| REQUIREMENTS |
Rewrite every line of the listing below as a numbered list, skipping blank lines and leaving out the pictures.

--- start EXTRACTED ENTRIES ---

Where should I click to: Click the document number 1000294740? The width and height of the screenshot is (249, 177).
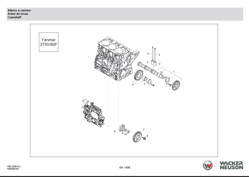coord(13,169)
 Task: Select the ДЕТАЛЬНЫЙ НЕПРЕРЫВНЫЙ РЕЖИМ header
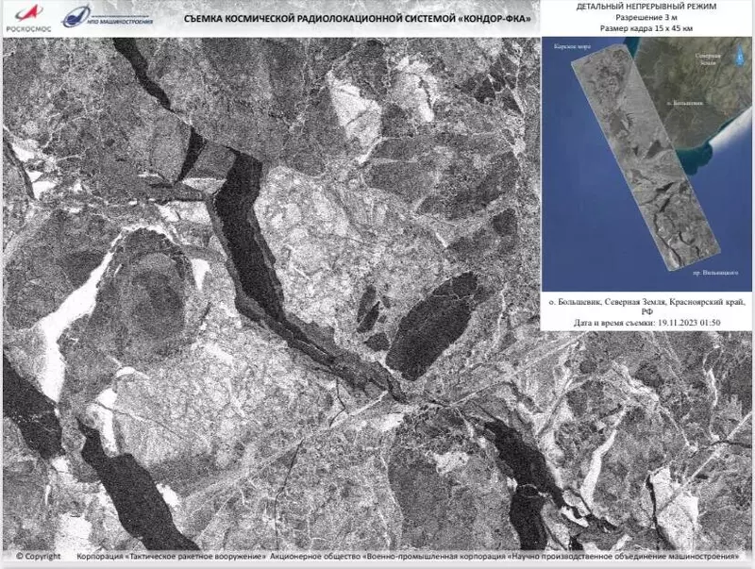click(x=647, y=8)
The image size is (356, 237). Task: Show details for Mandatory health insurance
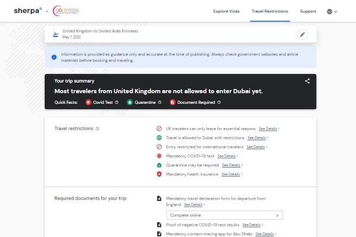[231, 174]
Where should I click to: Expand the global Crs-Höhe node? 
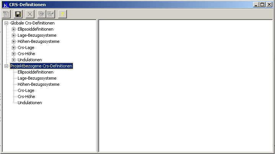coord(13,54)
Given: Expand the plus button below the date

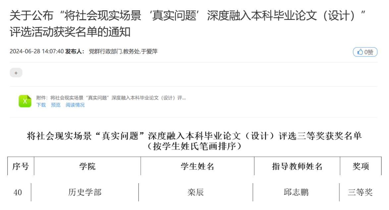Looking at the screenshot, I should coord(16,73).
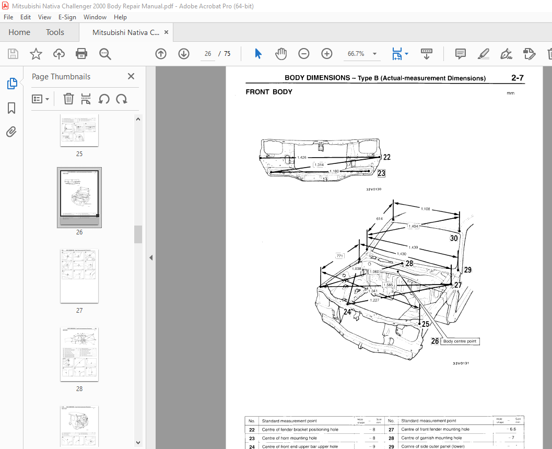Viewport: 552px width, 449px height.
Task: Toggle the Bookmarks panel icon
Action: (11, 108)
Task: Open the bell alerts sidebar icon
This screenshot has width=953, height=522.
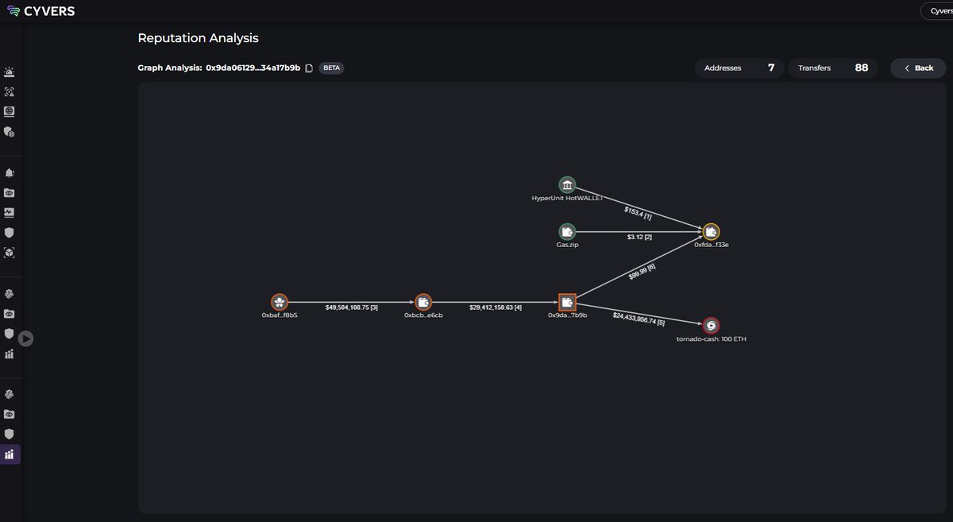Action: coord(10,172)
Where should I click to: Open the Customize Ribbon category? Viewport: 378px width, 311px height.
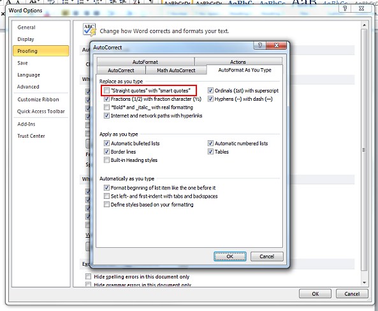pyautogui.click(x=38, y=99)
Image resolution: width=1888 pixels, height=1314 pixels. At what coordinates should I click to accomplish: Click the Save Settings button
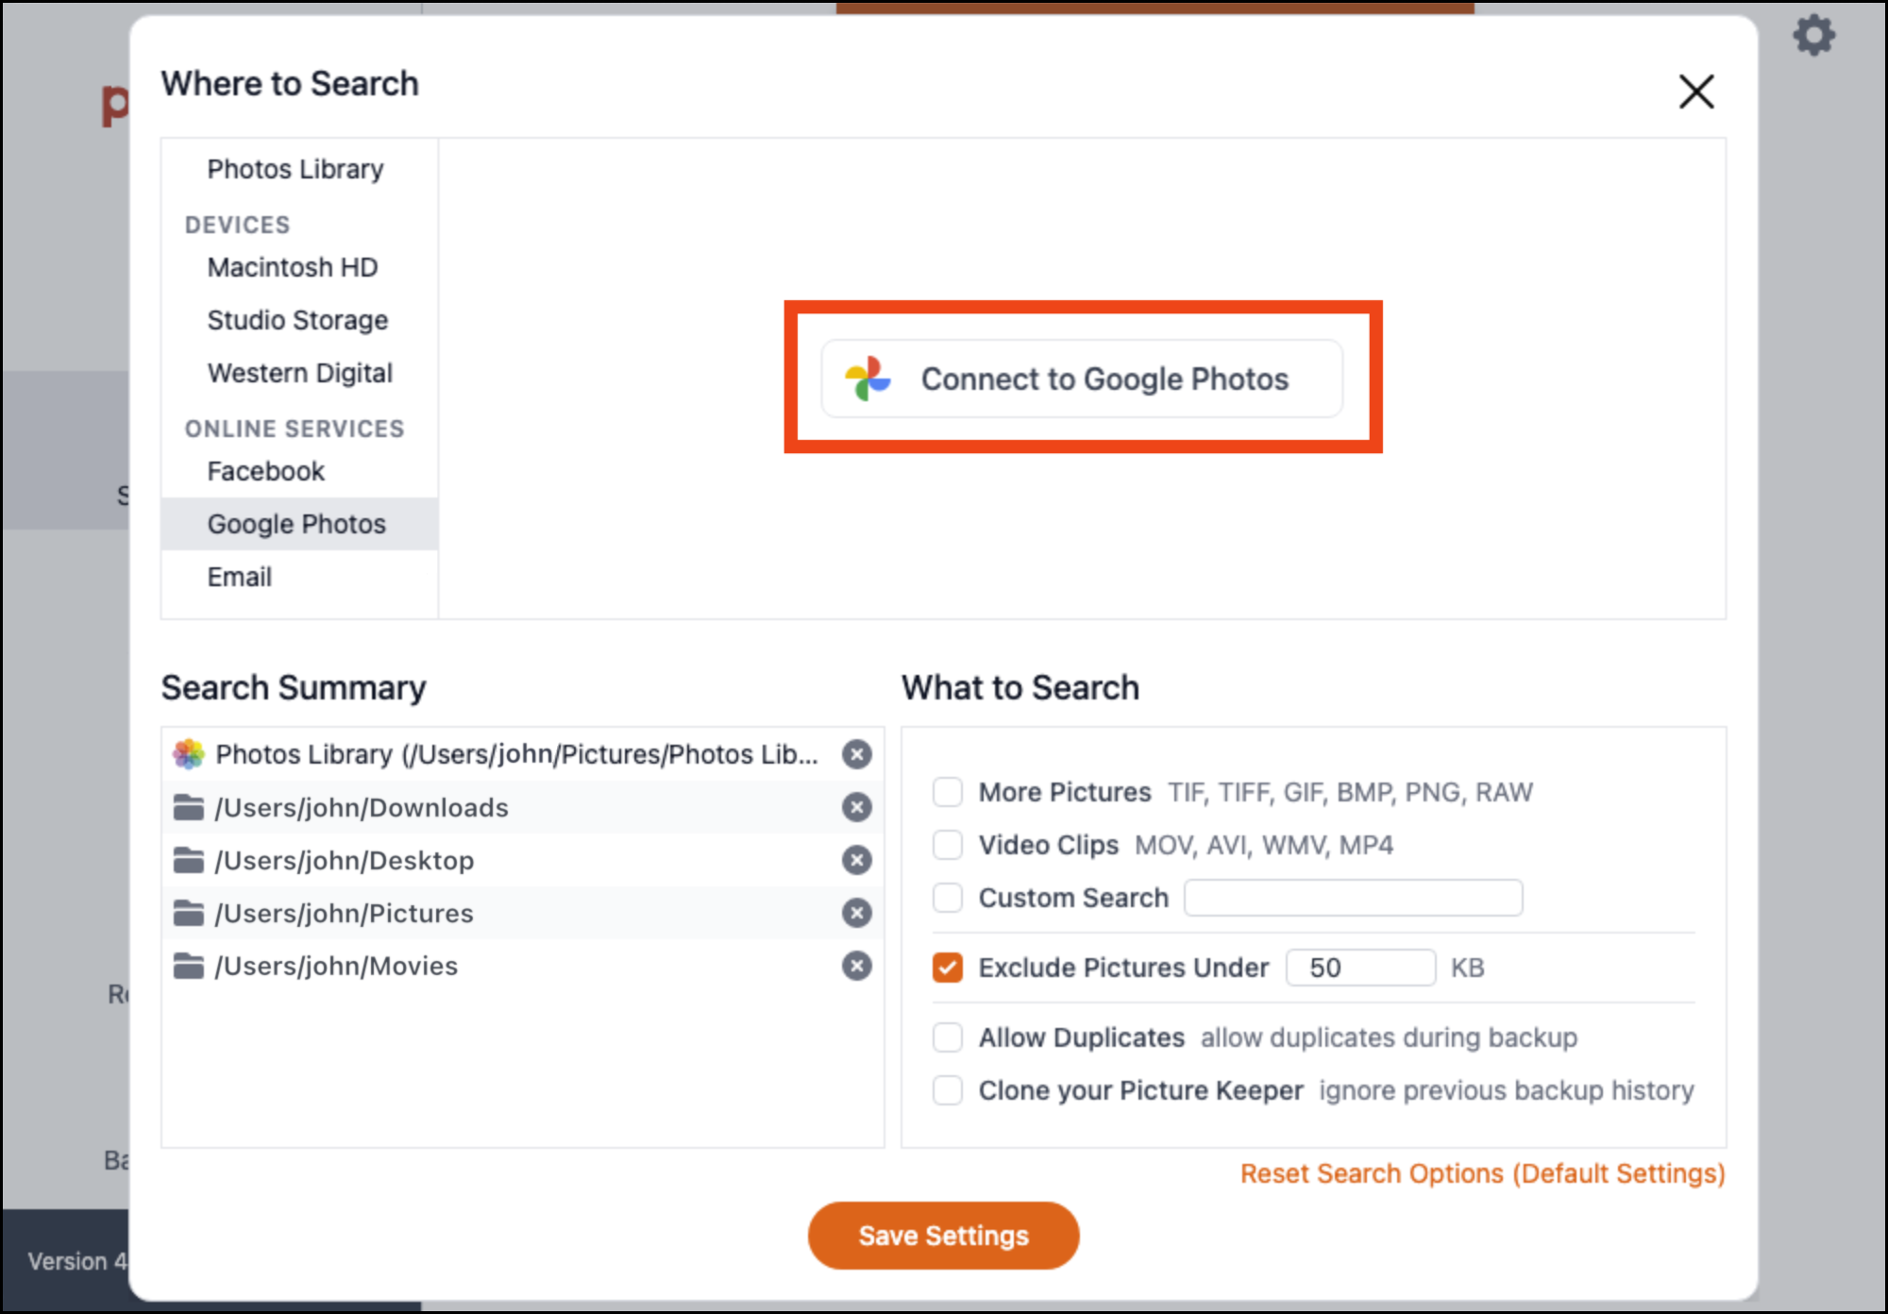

--- end EXTRACTED ENTRIES ---

| REPLY TO THE EXERCISE |
1. Where should I click to: Click the document number 1000294740? The width and height of the screenshot is (249, 177).
2. coord(13,169)
3.  Task: Select the ДЕТАЛЬНЫЙ НЕПРЕРЫВНЫЙ РЕЖИМ header
4. click(x=647, y=8)
5. The image size is (356, 237). Task: Show details for Mandatory health insurance
6. [231, 174]
7. Where should I click to: Expand the global Crs-Höhe node? 
8. coord(13,54)
9. Given: Expand the plus button below the date
10. Looking at the screenshot, I should coord(16,73).
11. Viewport: 552px width, 449px height.
12. Task: Toggle the Bookmarks panel icon
13. Action: (11, 108)
14. Task: Open the bell alerts sidebar icon
15. This screenshot has width=953, height=522.
16. Action: coord(10,172)
17. Where should I click to: Open the Customize Ribbon category? Viewport: 378px width, 311px height.
18. pyautogui.click(x=38, y=99)
19. Image resolution: width=1888 pixels, height=1314 pixels. At what coordinates should I click to accomplish: Click the Save Settings button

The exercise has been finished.